_Requirement:_ Please rewrite the records starting at the line that contains "is (920, 946)." and ending at the last of them, replacing "coordinate pair" with "point" and keeping everything else the same. Leave the pictures out of your answer.

_Provided data:_
--
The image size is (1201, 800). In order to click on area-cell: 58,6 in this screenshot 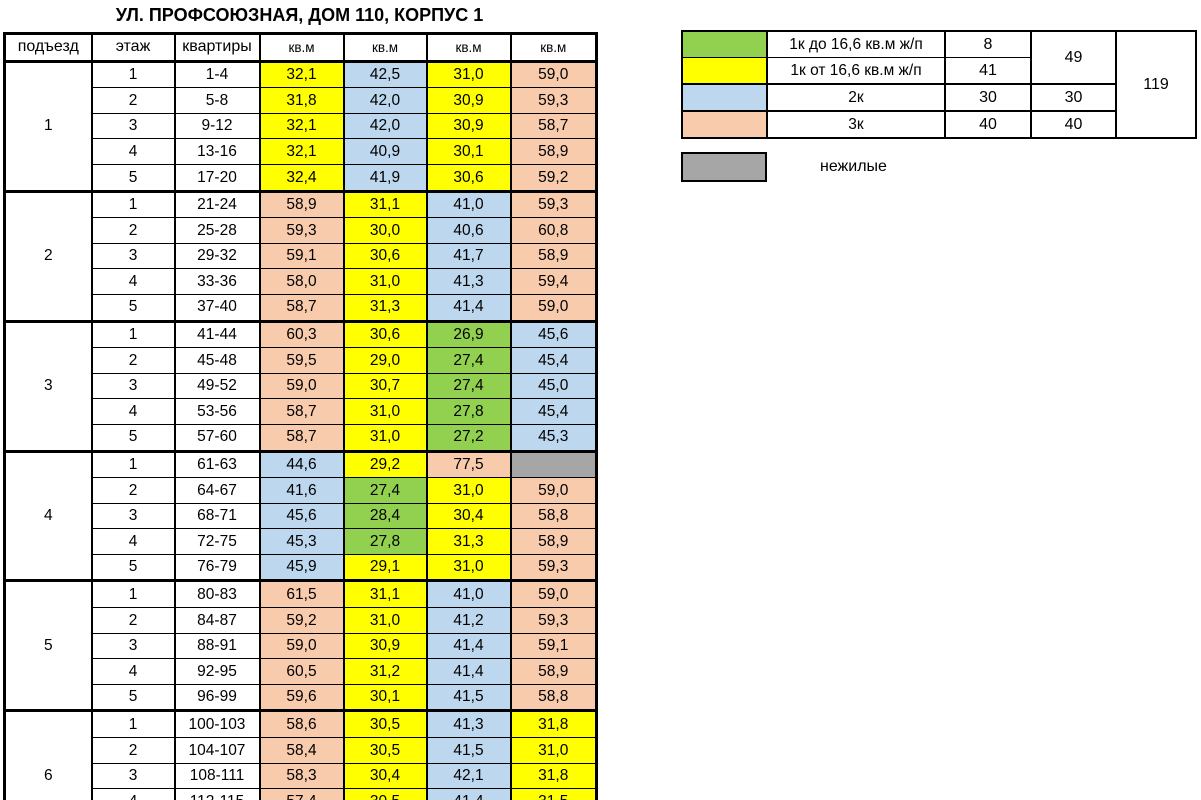, I will do `click(302, 724)`.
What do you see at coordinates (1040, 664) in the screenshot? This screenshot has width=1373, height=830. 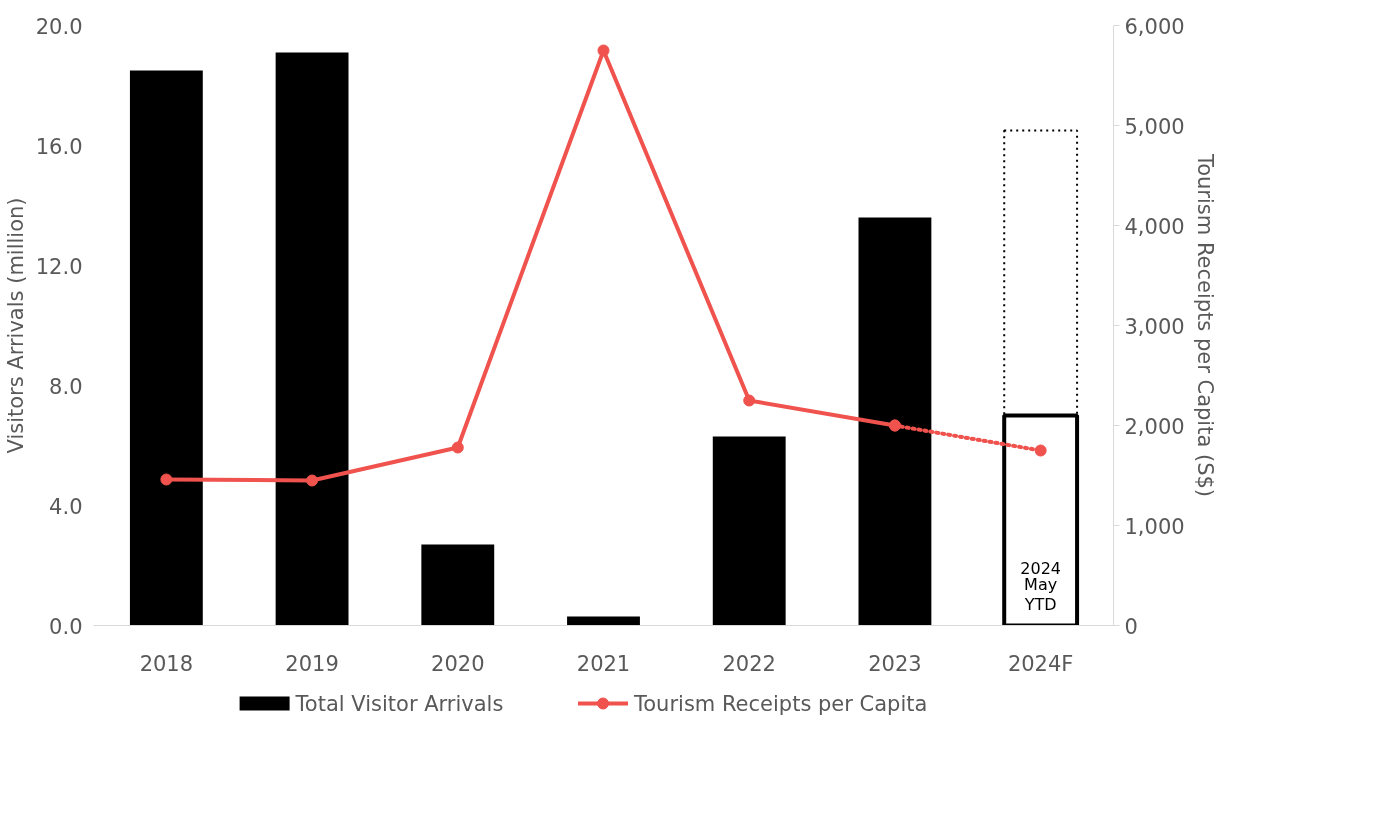 I see `x-tick-label: 2024F` at bounding box center [1040, 664].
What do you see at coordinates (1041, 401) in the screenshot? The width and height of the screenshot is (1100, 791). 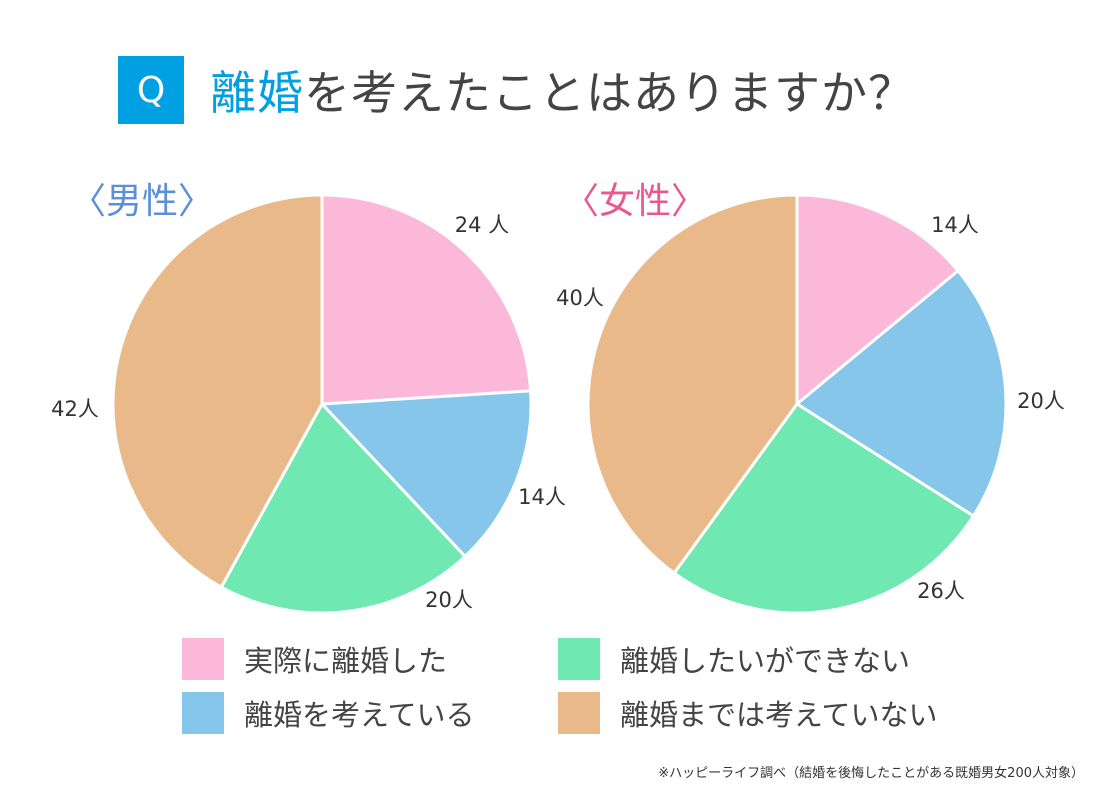 I see `data-label-considering: 20人` at bounding box center [1041, 401].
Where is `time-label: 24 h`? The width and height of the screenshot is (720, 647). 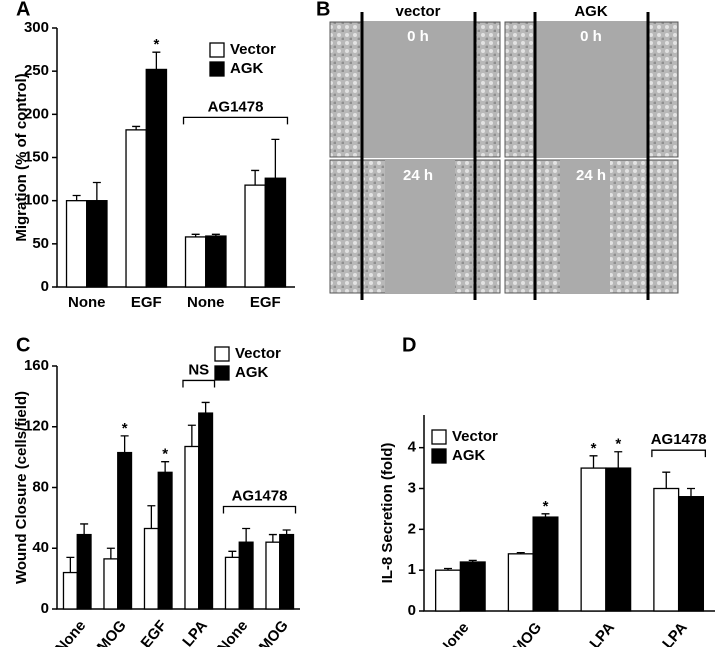 time-label: 24 h is located at coordinates (418, 176).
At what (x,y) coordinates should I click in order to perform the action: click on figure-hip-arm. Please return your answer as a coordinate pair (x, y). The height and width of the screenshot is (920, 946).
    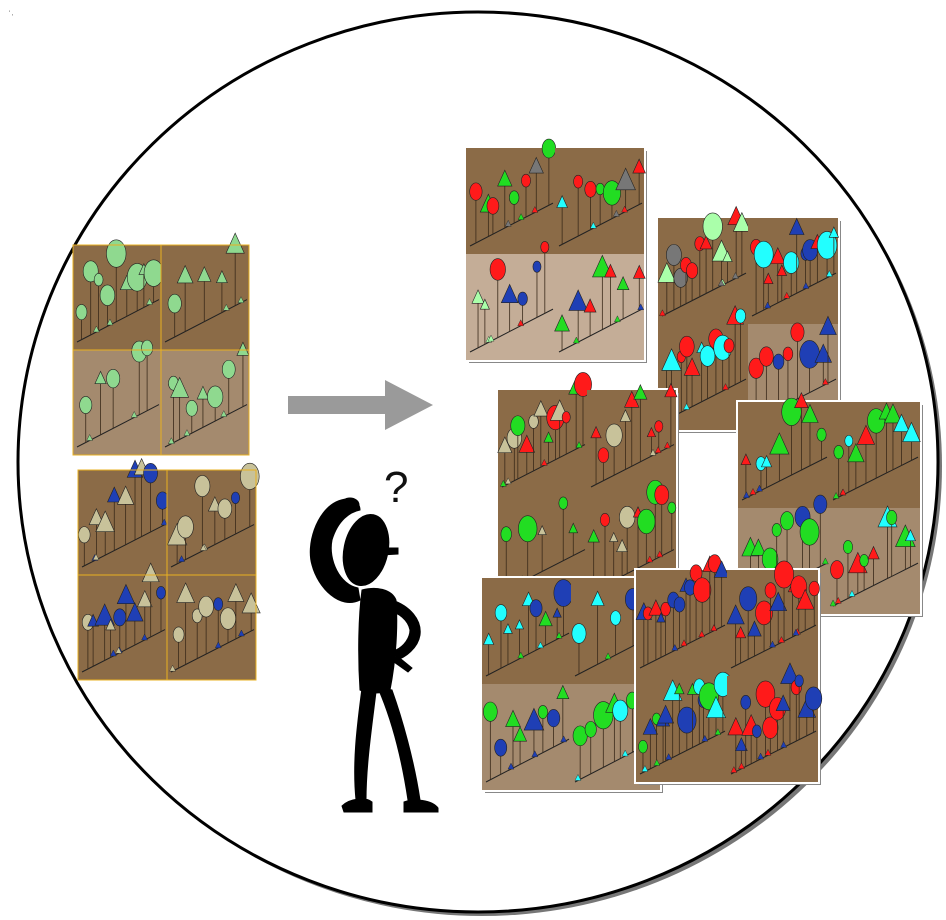
    Looking at the image, I should click on (405, 630).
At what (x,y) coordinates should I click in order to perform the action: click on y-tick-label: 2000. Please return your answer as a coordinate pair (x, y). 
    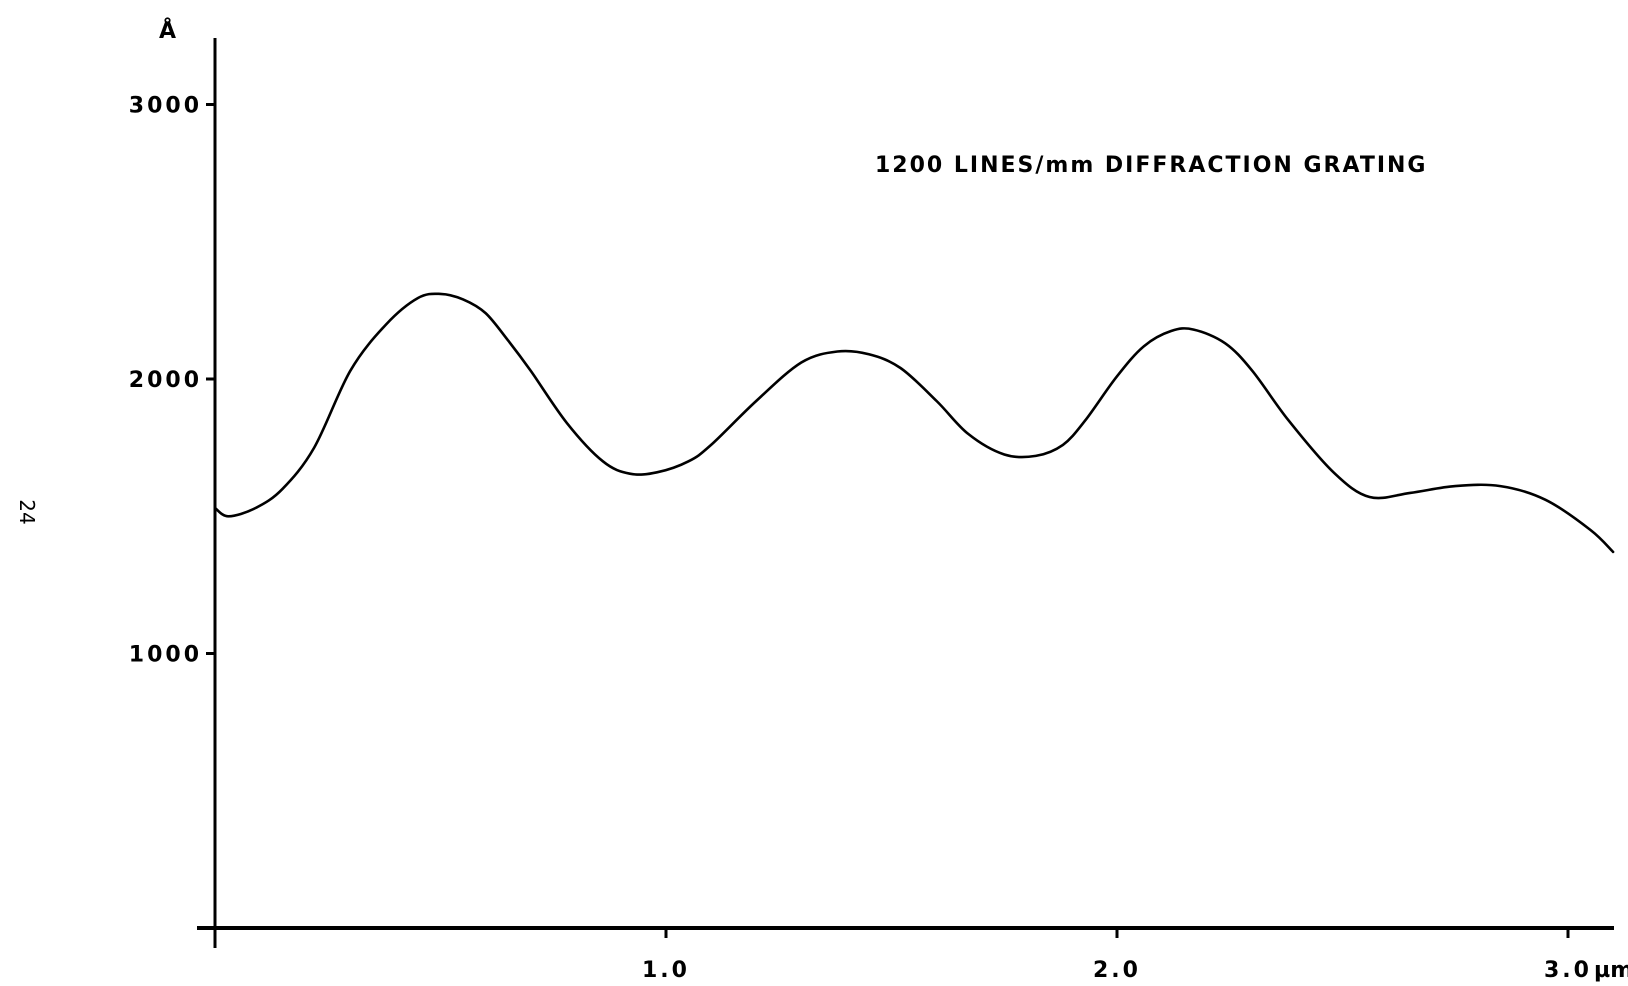
    Looking at the image, I should click on (166, 380).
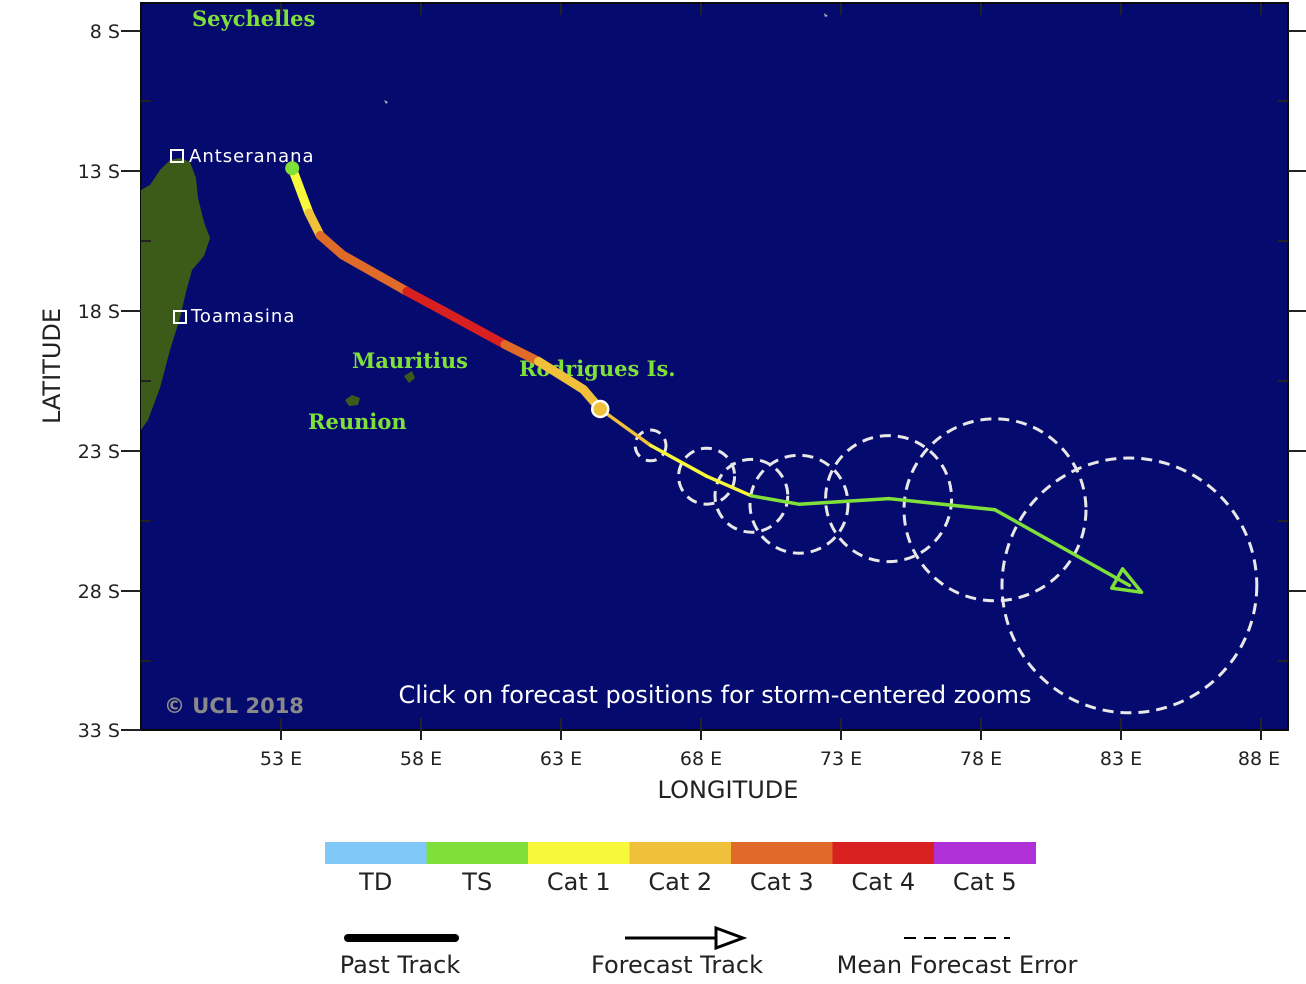 The image size is (1306, 984). I want to click on lon-tick-label-88e: 88 E, so click(1259, 759).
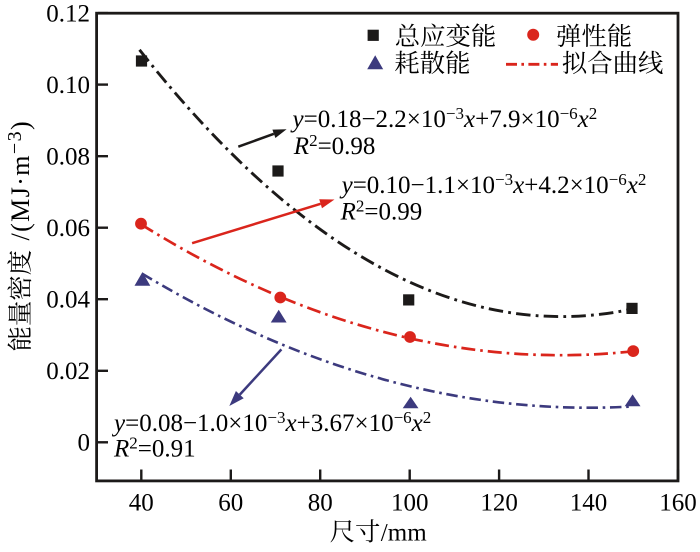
--
_Written solution:_
At what (x,y) coordinates should I click in order to perform the action: click on figure-hip-arm. Please return your answer as a point (x, y). The height and width of the screenshot is (920, 946).
    Looking at the image, I should click on (405, 630).
At what (x,y) coordinates should I click in order to perform the action: click on y-tick-label: 2000. Please return your answer as a point (x, y). 
    Looking at the image, I should click on (166, 380).
 The image size is (1306, 984). I want to click on lon-tick-label-88e: 88 E, so click(1259, 759).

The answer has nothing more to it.